After passing the OSCP, I was lucky enough to land a job as a penetration tester. While the OSCP and eLearn courses I’ve taken were great introductions into the world of pentesting, I noticed that I struggled at times with Active Directory enumeration and exploitation. My AD methodology wasn’t fully fleshed out and I relied on dropping an unobfuscated Mimikatz binary onto disk way too much. Needless to say, this isn’t going to work in the vast majority of engagements and I needed to up my game and understanding when it came to AD. This is where Attacking and Defending Active Directory, a course from Pentester Academy, comes into play.
I had heard great things about the course and its associated certification, the CRTP. At the cheap price point of $250, I purchased the course along with 30 days of access to the labs . I was able to pass the exam and obtain the CRTP certification after submitting a 30-page report. I thoroughly enjoyed the course and really improved my methodology when it comes to Active Directory enumeration and exploitation. Throughout the rest of this post, I’ll detail my thoughts about the course, lab and exam.
**Course Material**
The Attacking and Defending Active Directory course is taught by Nikhil Mittal, The creator of the Nishang framework. Needless to say, Nikhil is a highly respected expert in the field and is also a great teacher as shown throughout the course. The course comes with roughly 25 videos detailing various methods and means to enumerate and exploit misconfigurations in Active Directory. Along with the videos, the slides are provided in a PDF that you can use to reference or follow along with during the videos.
One thing that I appreciated about the course is you can choose when to start your lab time rather than it ticking down immediately upon purchase. I elected to have 30 days to go through the course materials and then start my lab time 30 days after purchase. Looking back, I probably only needed two weeks or so to go through the materials as I spent roughly 2 hours each night after work on the materials and a few hours each weekend and could have started my lab time sooner.
The course covers a variety of topics from enumeration using PowerView, Powershell, Bloodhound, Mimikatz, unconstrained and constrained delegation, AMSI bypasses and more. Not only does the course provide multiple ways on how to achieve an objective, but also provides the why. I found this to be really helpful when building out my methodology. The course content does a great job on starting with the basics and helping the student progress to more advanced topics later in the course.
While I already had a pretty good knowledge of AD from an administrative standpoint, I learned new things from every section in the course. I feel like the materials really upped my game as a pentester and I can see myself using the materials provided for months, if not years, to come as I hone my methodology for Active Directory environments.
**Lab**
The lab is a multi-domain environment with a handful of computers, servers, groups and users to enumerate and work through. Students can access the lab through a VPN or through their web browser which was really convenient. Rather than needing to exploit a machine to gain an initial foothold, the labs take an assumed breach perspective and provide the student with access to a Windows workstation with valid domain credentials.

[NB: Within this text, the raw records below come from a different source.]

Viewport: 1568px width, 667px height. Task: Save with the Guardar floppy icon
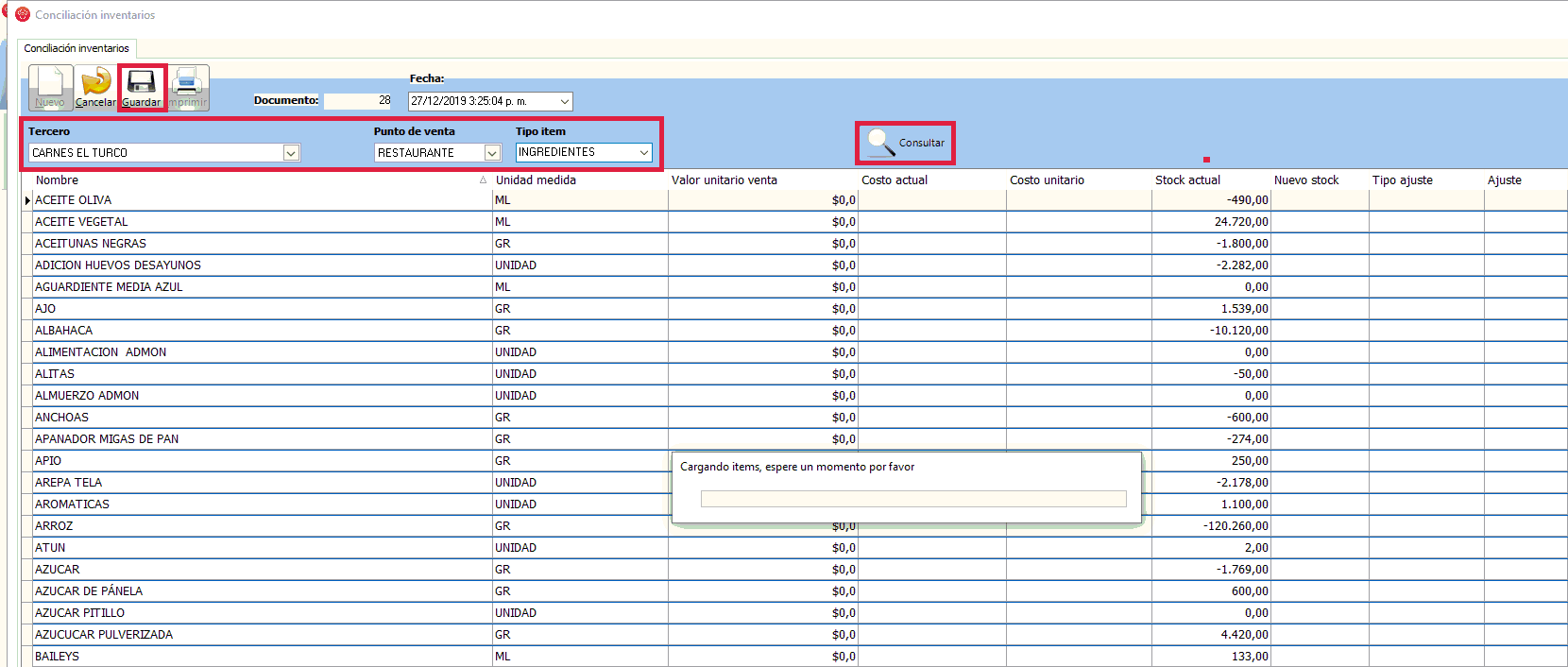coord(142,87)
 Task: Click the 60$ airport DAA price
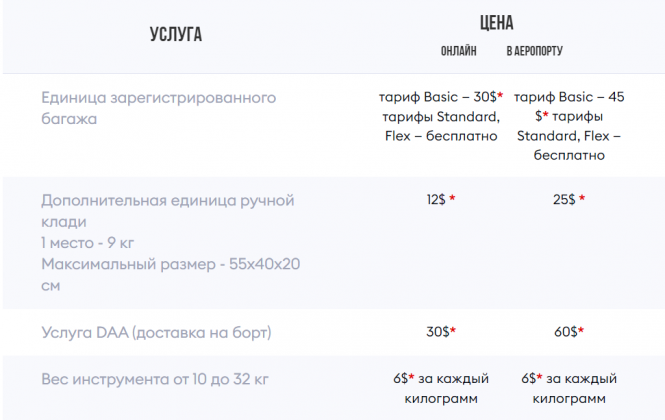point(565,332)

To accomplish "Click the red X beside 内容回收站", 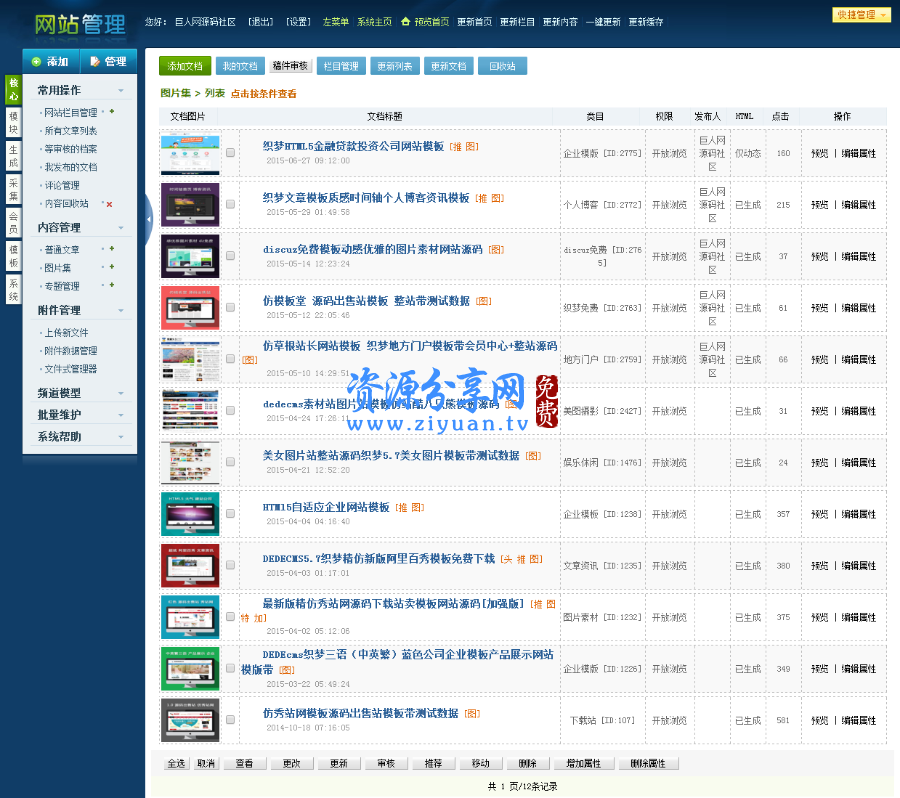I will coord(109,204).
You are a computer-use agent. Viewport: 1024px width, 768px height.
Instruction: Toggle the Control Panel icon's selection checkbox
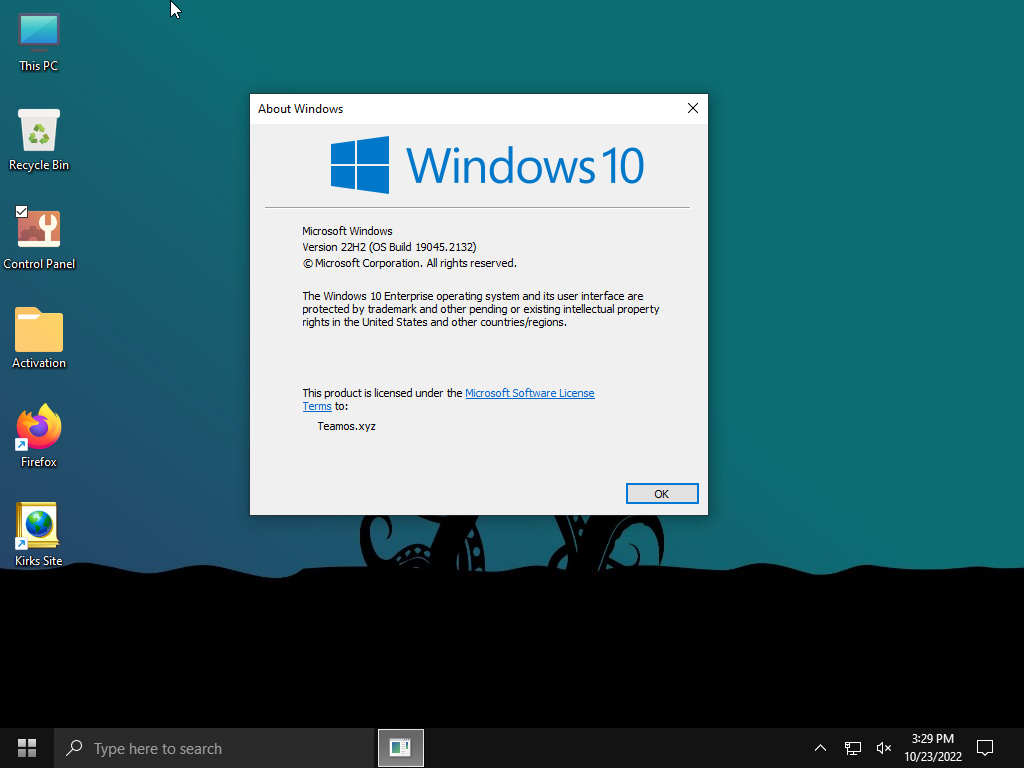(22, 212)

At the end of each section in the course, the instructor provides learning objectives or tasks to complete to help solidify what was taught in that section. A typical objective could be, “using both PowerView and Powershell AD module, enumerate all users in the Domain Admin group” or “using Bloodhound, find misconfigurations in the student user group”. In the course materials, lab walkthroughs are provided in both PDF and video formats if you get stuck and to verify if you’ve taken the correct steps to complete the objectives. I found the course objectives completed in the lab to be really great in solidifying the concepts taught throughout the course. Even before taking the exam, I found myself incorporating things I learned in the lab into my security engagements for clients at work.
**The Exam**
The exam takes a hands on approach where the student is given access to a workstation in an assumed breach scenario and within 24 hours, is required to compromise the six servers in the forest and achieve Enterprise Admin rights. Another 24 hours is allocated after the assessment to write up a report.
I started the exam at 10 AM and was able to progress fairly quickly at the beginning and had my first comprised host in roughly an hour. This is where I ran into a pretty solid road block and it took me three to four hours to compromise the second host. Without giving away too much, I had missed some critical steps in my enumeration process and once I went back through my methodology, I found what I had missed. After compromising the second host, I was able to pivot and move through the rest of the domain, achieving Enterprise Admin rights in about four hours for a total of eight hours spent in the exam. I then went back through and made sure I had solid notes and screenshots for my report. I spent the rest of the evening finishing up the report and fired it off the Pentester Academy team. I heard back from them a week later, Christmas morning, that I had passed!
**Overall Thoughts**
I really enjoyed this course. The quality of the content and labs makes the $250 price point feel like a steal. I’ve already started to incorporate what I’ve learned into my assessments at work and it’s made a difference in the value I can bring to clients. I took the course in preparation of my next goal, the OSEP, but I was surprised with the value the course provided me. I’d highly recommend it to anyone who is looking to beef up their Active Directory pentesting knowledge.